What is this? The light acts like it’s completely flat!  I had missed two things.

  1. Unity stores only one normal per vertex, so if two triangles share a vertex, Unity will smooth the join between those triangles.  I want the angular, low-poly look, so I don’t want any triangles to share vertexes.  A quick sketch shows that each vertex borders six triangles, so I have to edit my vertex generation loop so it creates six times as many verticex!  Now the triangle creation loop needs to use each of those vertices exactly once.  Yikes!
  2. The second step is to call the RecalculateNormals() function.  Much easier!

So much better!  You’ll notice that this temple is spikier than a vase.  That’s “star mode.”  I bring a piece of code over from my bodypaint generator that reduces  the radius of every other vertical row of vertices.

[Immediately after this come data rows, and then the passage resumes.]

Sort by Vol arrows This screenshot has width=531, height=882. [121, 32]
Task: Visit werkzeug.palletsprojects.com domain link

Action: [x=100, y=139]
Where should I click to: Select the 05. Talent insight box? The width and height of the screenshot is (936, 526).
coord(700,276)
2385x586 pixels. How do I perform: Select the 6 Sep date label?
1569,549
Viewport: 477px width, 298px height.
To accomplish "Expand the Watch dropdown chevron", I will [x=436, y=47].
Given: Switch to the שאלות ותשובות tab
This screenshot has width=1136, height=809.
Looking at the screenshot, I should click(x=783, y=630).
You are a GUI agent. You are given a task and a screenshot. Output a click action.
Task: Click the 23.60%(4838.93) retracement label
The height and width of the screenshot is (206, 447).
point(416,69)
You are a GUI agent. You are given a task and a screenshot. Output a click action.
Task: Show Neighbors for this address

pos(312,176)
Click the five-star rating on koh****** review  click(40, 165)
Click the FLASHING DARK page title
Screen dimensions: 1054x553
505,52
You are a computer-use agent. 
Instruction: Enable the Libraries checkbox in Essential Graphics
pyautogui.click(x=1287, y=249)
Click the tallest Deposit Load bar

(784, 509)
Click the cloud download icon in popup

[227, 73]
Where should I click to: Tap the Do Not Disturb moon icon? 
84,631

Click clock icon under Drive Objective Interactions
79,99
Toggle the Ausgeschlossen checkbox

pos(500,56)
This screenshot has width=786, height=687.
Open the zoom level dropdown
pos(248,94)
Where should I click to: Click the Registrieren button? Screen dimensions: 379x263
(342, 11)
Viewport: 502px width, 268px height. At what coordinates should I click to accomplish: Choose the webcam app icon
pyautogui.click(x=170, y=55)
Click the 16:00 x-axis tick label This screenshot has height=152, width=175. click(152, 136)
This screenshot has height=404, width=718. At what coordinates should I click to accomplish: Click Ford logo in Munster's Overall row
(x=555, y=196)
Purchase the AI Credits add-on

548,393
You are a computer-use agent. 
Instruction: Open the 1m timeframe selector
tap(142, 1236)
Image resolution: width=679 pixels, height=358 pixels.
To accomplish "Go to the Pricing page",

After finishing this project, I am ready to tackle some UI work. People won’t enjoy even the coolest game if they don’t know how to play, so I need to explain myself.  I add a title screen with a list of controls and a bit of story.  This is a game about copying photo.s. The original code name was “Art Fraud” But now i’m having second thoughts.  Taking photos in a magical, beautiful place seems so joyful and positive. Do I really want to flavor it as theft and subterfuge? As a compromise, I let the user select Light or Dark stories. There’s no mechanical difference, but the little paragraph re-contextualizes why one has these photos, and why one wants to re-create them.